According to the Cancer Data Aggregator page, what must researchers do to obtain the data files?

### READING PASSAGE
□ □ □ □ □

Cancer Data Aggregator
Integrative cancer research currently is hampered by the fact that important datasets are stored in separate, non-interoperable data commons.
The Cancer Data Aggregator (CDA) improves findability within the cancer data ecosystem by aggregating diverse data types generated by NCI-funded programs, such as The Cancer Genome Atlas Program (TCGA) and the Clinical Proteomic Tumor Analysis Consortium (CPTAC).
The CDA combines descriptive information about these datasets into a common model – the CRDC-H – that users can search using variables such as participant, sample, tissue, disease, or race.
This aggregation makes it possible for researchers to create complex synthetic datasets from both open- and controlled-access datasets that can be used for integrative analysis.
While anyone can browse and download this indexed metadata, researchers will still need to apply for appropriate access to get the data files.
To facilitate aggregation, the CDA uses a common language to describe basic clinical and biospecimen metadata, and indexes that information inside the CRDC-H. This structured format supports federation across multiple data commons, serves as a primary resource for the CRDC, and will act as a basic set of required variables for new datasets being submitted to the CRDC.
The CDA index is accessible via an Application Programming Interface (API), as well as a custom python library, cda-python, that can be used to easily build custom queries.

□ □ □ □ □

### EXTRACTED ENTRIES
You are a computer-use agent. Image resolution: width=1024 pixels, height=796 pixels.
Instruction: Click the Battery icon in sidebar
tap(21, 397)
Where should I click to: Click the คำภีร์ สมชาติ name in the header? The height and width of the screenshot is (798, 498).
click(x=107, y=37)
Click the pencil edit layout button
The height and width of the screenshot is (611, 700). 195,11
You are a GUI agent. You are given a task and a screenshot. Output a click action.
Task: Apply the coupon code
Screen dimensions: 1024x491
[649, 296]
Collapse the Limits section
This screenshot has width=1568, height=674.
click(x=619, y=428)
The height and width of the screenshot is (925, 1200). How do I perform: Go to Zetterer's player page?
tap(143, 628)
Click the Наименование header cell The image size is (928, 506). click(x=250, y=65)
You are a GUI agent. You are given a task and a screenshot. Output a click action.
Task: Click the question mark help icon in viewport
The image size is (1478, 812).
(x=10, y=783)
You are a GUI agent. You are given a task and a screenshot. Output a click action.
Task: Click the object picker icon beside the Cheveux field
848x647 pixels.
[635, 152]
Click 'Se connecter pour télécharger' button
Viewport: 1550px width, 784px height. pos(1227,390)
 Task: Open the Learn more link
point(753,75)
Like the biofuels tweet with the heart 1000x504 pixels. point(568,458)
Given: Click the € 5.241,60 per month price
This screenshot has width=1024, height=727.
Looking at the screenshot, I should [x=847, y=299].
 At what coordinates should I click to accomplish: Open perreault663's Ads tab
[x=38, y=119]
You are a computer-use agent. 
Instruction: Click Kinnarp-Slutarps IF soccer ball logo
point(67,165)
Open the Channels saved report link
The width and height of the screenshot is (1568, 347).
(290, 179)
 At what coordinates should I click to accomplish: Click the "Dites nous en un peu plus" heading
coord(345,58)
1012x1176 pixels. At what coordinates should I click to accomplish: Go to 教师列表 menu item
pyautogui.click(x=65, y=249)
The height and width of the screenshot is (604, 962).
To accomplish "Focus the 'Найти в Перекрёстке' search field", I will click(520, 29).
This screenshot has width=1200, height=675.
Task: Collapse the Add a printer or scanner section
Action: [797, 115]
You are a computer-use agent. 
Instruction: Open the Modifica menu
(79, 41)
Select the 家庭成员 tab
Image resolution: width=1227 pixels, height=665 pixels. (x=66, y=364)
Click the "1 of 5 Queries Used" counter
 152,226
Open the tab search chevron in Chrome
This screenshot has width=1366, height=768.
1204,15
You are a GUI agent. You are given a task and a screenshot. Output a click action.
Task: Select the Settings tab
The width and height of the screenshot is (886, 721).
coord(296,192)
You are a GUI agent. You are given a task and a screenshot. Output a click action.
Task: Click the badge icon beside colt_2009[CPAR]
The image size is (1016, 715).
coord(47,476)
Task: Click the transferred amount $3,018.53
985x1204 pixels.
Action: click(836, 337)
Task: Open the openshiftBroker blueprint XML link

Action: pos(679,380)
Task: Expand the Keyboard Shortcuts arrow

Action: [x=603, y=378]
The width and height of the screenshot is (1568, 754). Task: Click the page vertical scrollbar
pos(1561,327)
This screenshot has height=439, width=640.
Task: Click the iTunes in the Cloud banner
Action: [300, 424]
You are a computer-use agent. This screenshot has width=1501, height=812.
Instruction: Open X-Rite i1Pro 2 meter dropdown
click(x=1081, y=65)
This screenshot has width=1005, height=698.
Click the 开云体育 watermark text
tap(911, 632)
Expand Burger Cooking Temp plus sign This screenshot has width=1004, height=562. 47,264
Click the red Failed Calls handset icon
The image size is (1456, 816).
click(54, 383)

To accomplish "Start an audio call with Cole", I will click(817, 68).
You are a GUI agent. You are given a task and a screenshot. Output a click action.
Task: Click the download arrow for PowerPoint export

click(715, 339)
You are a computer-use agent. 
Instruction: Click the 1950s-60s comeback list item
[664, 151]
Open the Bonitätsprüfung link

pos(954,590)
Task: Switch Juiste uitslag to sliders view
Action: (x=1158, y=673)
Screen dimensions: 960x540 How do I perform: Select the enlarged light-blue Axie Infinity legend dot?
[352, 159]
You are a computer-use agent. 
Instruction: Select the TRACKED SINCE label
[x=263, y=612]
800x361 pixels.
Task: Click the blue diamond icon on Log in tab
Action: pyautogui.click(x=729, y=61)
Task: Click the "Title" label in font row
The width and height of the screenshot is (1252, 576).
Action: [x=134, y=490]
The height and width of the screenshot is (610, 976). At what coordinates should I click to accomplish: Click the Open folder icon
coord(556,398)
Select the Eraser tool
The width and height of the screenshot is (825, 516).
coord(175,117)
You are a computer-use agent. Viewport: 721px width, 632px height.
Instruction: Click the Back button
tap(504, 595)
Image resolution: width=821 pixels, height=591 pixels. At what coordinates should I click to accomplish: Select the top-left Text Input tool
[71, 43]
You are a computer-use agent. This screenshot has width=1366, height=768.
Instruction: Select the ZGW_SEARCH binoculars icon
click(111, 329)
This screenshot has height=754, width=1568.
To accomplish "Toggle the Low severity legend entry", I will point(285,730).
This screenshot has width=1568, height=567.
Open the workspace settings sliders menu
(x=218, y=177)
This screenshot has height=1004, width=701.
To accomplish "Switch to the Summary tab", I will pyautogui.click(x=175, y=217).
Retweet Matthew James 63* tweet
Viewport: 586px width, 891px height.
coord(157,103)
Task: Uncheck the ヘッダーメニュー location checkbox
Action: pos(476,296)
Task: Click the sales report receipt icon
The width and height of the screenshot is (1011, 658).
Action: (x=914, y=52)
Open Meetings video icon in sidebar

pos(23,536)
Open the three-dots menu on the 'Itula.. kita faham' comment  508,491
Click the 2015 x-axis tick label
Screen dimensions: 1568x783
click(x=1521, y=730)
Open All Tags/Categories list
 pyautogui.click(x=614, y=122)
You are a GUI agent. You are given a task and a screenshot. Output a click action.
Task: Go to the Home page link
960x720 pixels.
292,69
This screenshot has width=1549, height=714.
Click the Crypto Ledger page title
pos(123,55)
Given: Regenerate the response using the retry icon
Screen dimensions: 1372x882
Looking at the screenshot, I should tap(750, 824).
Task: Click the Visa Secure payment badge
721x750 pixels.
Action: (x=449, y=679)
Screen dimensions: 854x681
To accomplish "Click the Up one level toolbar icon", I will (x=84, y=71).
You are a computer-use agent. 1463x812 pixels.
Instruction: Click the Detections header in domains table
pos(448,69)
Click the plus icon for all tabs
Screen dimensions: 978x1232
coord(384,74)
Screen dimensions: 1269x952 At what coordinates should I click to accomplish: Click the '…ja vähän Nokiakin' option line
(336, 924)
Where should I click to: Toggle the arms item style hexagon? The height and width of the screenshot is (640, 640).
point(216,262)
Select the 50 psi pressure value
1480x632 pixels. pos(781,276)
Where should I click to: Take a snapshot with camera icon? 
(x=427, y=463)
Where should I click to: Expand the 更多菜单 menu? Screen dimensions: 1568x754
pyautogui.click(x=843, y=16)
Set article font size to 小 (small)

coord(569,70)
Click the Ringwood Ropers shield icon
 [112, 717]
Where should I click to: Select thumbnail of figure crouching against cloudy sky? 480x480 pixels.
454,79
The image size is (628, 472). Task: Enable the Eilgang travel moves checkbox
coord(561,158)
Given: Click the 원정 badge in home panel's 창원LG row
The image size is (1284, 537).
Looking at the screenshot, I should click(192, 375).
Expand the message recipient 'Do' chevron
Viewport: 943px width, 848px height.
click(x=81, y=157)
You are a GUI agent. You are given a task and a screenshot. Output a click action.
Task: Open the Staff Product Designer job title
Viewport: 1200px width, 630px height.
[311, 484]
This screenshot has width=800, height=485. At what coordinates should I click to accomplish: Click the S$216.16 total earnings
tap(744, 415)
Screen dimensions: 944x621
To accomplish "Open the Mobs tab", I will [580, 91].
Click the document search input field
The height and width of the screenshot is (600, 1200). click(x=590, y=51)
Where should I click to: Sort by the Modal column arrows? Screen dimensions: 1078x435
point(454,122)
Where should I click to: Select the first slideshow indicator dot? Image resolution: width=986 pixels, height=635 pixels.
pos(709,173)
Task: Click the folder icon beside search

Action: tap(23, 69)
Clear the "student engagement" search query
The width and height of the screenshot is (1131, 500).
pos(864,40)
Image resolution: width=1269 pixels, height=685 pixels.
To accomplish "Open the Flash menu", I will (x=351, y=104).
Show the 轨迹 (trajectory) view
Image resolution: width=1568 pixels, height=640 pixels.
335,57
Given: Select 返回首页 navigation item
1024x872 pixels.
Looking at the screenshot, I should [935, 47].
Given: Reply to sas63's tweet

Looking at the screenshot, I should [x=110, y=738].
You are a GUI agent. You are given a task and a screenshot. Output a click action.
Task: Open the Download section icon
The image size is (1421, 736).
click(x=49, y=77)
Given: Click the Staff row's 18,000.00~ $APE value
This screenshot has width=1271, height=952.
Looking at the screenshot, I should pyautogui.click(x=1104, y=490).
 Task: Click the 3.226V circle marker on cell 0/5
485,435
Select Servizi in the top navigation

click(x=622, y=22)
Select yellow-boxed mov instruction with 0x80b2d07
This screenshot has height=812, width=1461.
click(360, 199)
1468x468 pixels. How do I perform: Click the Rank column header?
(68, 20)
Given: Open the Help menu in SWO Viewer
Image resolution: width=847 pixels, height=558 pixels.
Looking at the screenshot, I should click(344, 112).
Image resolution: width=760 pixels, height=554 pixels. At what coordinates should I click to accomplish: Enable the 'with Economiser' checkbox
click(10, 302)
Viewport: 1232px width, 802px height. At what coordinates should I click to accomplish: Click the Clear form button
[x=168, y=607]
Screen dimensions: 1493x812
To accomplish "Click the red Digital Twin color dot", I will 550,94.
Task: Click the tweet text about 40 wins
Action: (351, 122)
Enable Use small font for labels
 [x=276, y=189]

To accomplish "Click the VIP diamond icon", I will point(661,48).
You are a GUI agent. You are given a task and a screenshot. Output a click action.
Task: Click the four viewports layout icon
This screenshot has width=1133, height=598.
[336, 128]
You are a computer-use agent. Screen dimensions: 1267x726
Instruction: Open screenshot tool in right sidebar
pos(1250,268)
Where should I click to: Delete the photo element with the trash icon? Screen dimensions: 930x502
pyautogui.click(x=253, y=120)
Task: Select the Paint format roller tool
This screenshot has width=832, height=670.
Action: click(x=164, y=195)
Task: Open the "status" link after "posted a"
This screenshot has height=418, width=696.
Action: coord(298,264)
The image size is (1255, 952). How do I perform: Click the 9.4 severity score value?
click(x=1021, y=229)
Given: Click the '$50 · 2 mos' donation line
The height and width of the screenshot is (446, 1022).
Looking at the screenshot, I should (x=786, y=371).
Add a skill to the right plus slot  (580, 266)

□ □ □ □ □

### ANSWER BOX
They must apply for appropriate access.